Ufficializzata la candidatura a sindaco dell’assicuratore di 53 anni cresciuto politicamente insieme al deputato Berardini
TERAMO. L’ufficializzazione è arrivata a meta mattina. Prima solo con la foto riprodotta sul manifesto che annuncia per sabato la presentazione pubblica, poi anche con il nome e un breve curriculum in cui si presenta in prima persona. Cristiano Rocchetti ha ricevuto così l’investitura definitiva come candidato sindaco del Movimento 5 stelle. Laureato in giurisprudenza, 53 anni, supervisore della compagnia assicurativa Allianz, è cresciuto politicamente nel firmamento grillino al fianco di Fabio Berardini che è stato suo predecessore nelle scorse elezioni comunali. Approdato al movimento nel 2011, due anni dopo è stato infatti presentatore e delegato della lista che portò all’elezione di due consiglieri pentastellati in municipio, sfiorando l’8% dei consensi. Il candidato sindaco in quell’occasione era proprio Berardini, giovane studente di giurisprudenza, accanto al quale Rocchetti è rimasto anche nelle politiche del 4 marzo con cui l’ormai ex consigliere comunale ha ottenuto un seggio a Montecitorio. «Sono figlio di teramani emigrati all'estero per lavoro», si presenta così il designato dei Cinquestelle alla conquista del Comune, «nasco in Svizzera nel 1965 e torno a Teramo pochi anni dopo dove frequento prima l'asilo di Piano della Lenta e, successivamente, la Noè Lucidi».
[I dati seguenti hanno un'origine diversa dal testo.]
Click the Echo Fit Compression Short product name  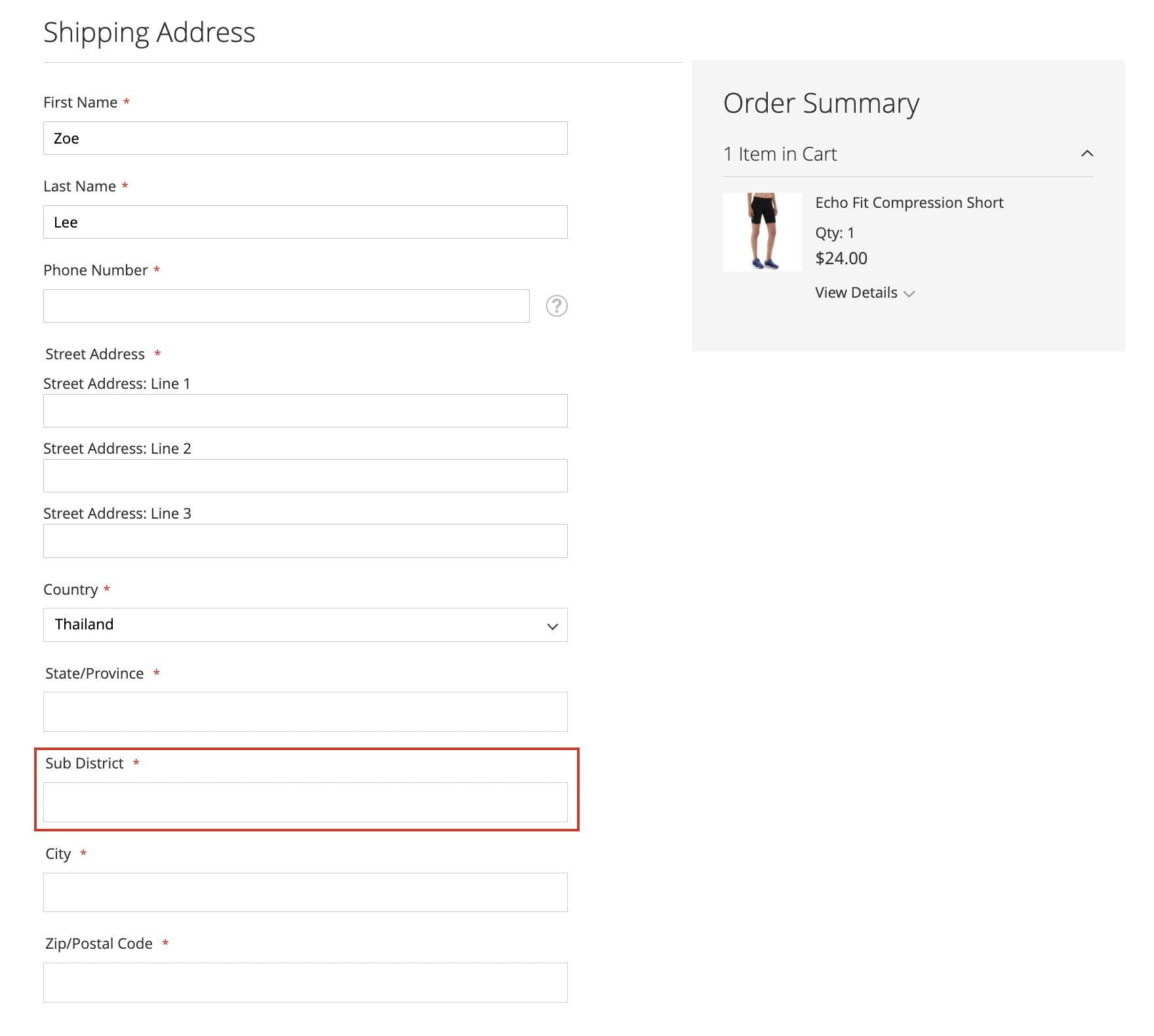click(x=909, y=203)
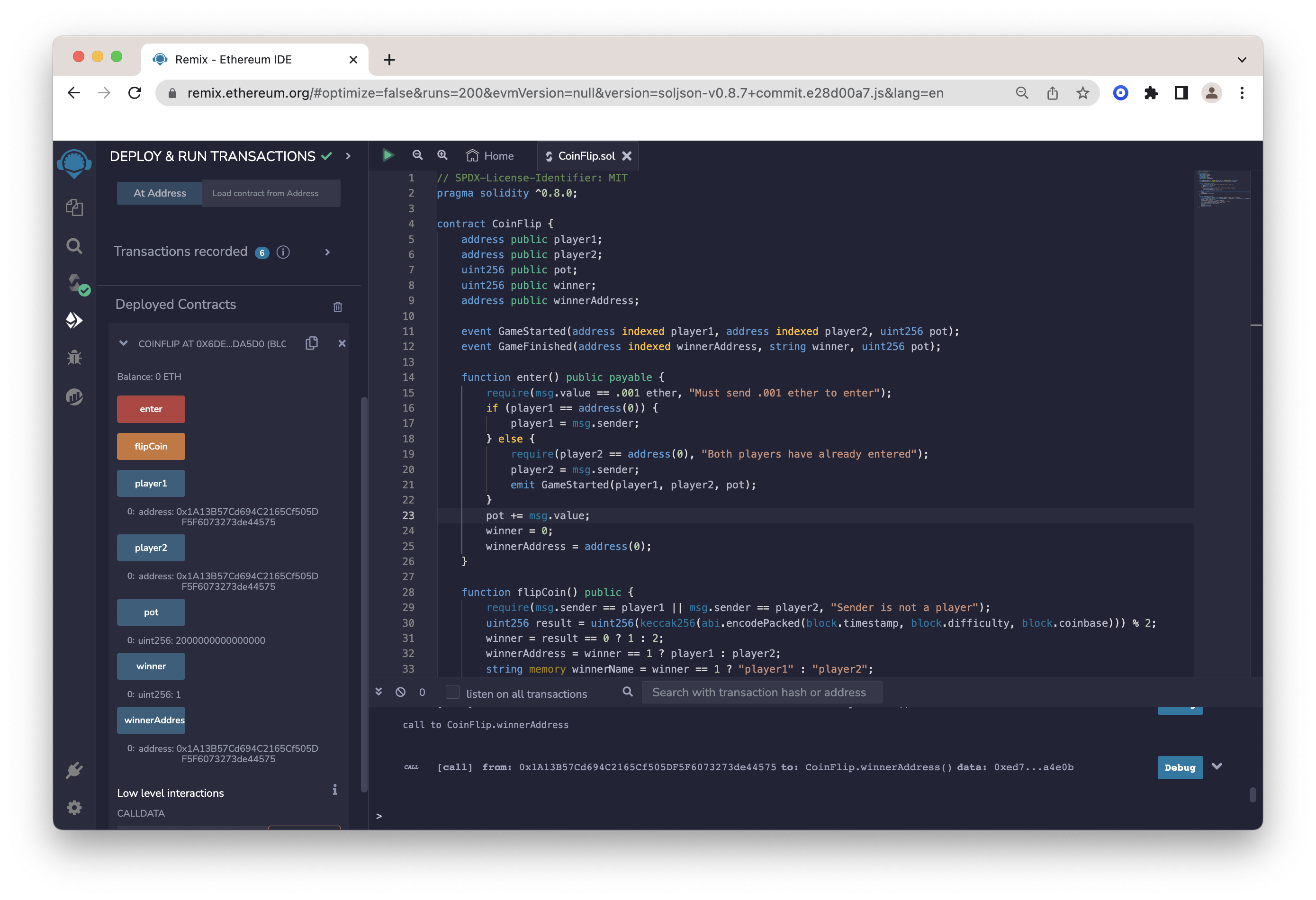Expand the winnerAddress call log details
Viewport: 1316px width, 900px height.
(x=1217, y=766)
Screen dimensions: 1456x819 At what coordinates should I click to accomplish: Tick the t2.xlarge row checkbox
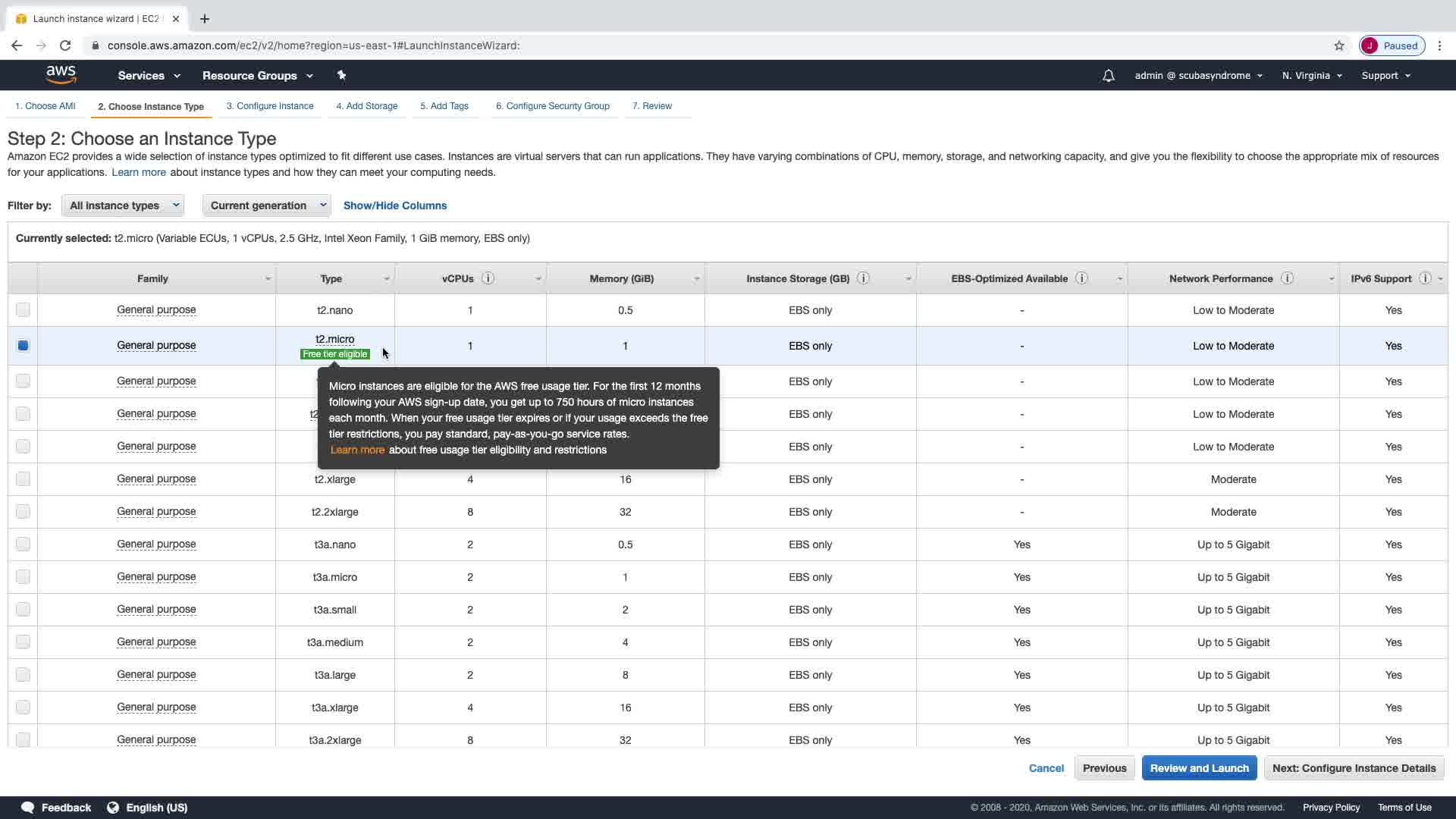pyautogui.click(x=23, y=479)
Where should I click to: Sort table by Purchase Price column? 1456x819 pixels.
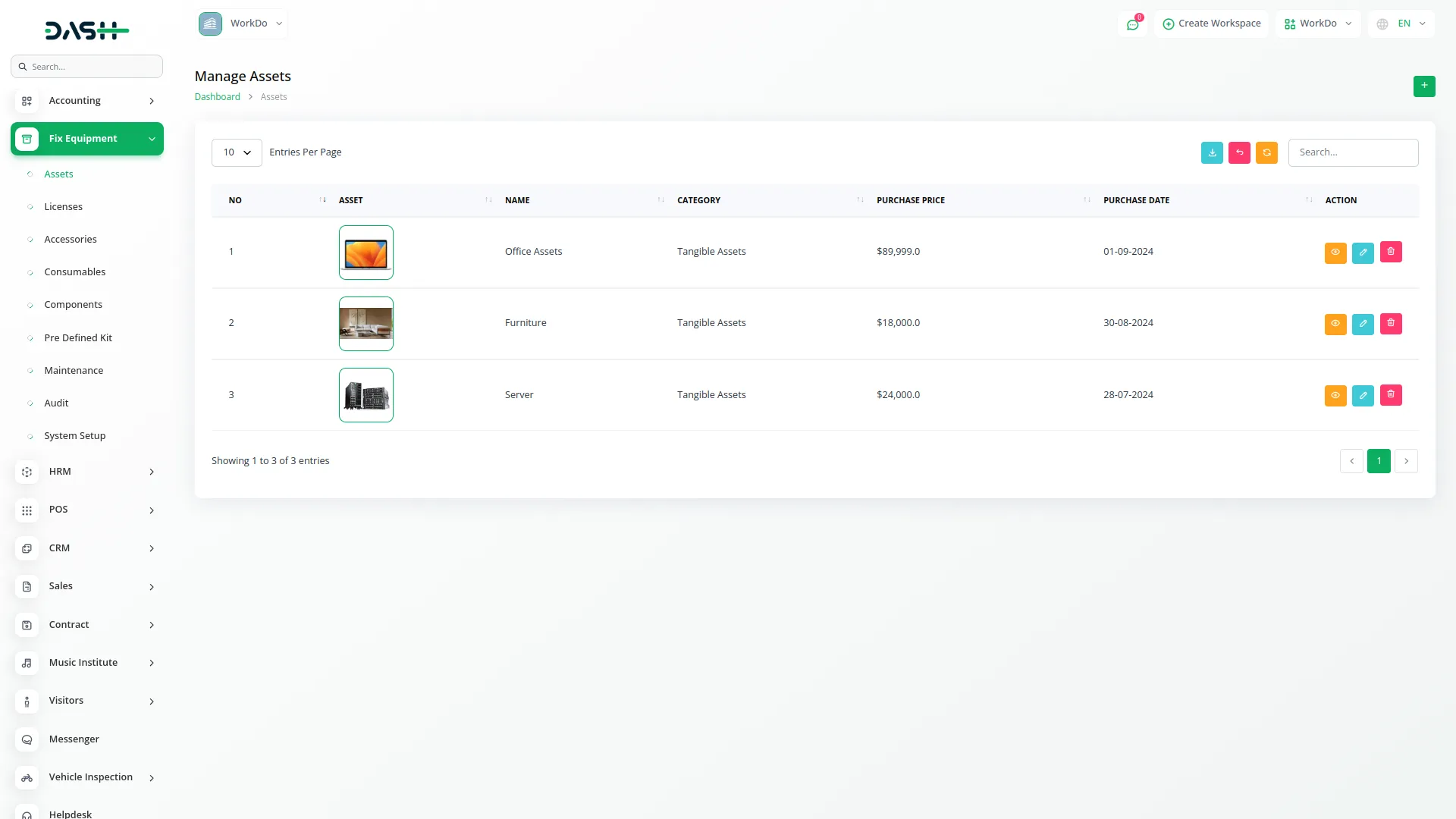(910, 200)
Nel quartiere alla periferia nor della città il candidato risiede tutt’ora con la moglie e due figli gemelli, Alessandro e Leonardo. Nel suo breve curriculum Rocchetti ripercorre le tappe del suo impegno politico nel movimento dal momento dell’adesione al recente successo elettorale che in città ha attestato i Cinquestelle al 40% dei consensi. «Ho seguito il nostro deputato Fabio Berardini in tutte le nostre battaglie all’interno del Comune», spiega, «partecipando anche a numerose iniziative per la cura del decoro urbano e dei giardini pubblici». Il suo interessamento ai problemi cittadini, insomma non nasce con l’investitura a candidato sindaco. «Con Fabio e con gli altri attivisti abbiamo raccolto le criticità del nostro Comune», tiene a precisare, «e insieme abbiamo creato un programma per il rilancio di Teramo». I macro obiettivi del programma, che Rocchetti inizierà a snocciolare nella sua presentazione fissata per sabato alle 11 all’hotel Abruzzi, sono definiti. Con il movimento lavorerà «per una città nuova, pulita, tecnologica, onesta, trasparente e viva», fa sapere il candidato dei Cinquestelle, «una città che guardi al futuro e che abbia una visione con dei progetti a lungo termine, una Città di cui essere orgogliosi».
La designazione di Rocchetti mette un punto fermo nella griglia di partenza dei concorrenti che, nella tornata elettorale del 10 giugno, punteranno alla conquista dello scranno più prestigioso in consiglio comunale. In dirittura d’arrivo sarebbe anche l’investitura definitiva di Giandonato Morra come candidato sindaco del centrodestra. La benedizione della scelta annunciata dovrebbe arrivare a momenti dai coordinatori regionali dell’alleanza. Dopo la pausa pasquale, infatti, sono ripresi i contatti tra Nazario Pagano di Forza Italia, Giuseppe Bellachioma della Lega e Gaetano Quagliariello, senatore di coalizione chiamato a rappresentare le componenti civiche. Nelle prossime ore, salvo sorprese, si terrà l’incontro decisivo.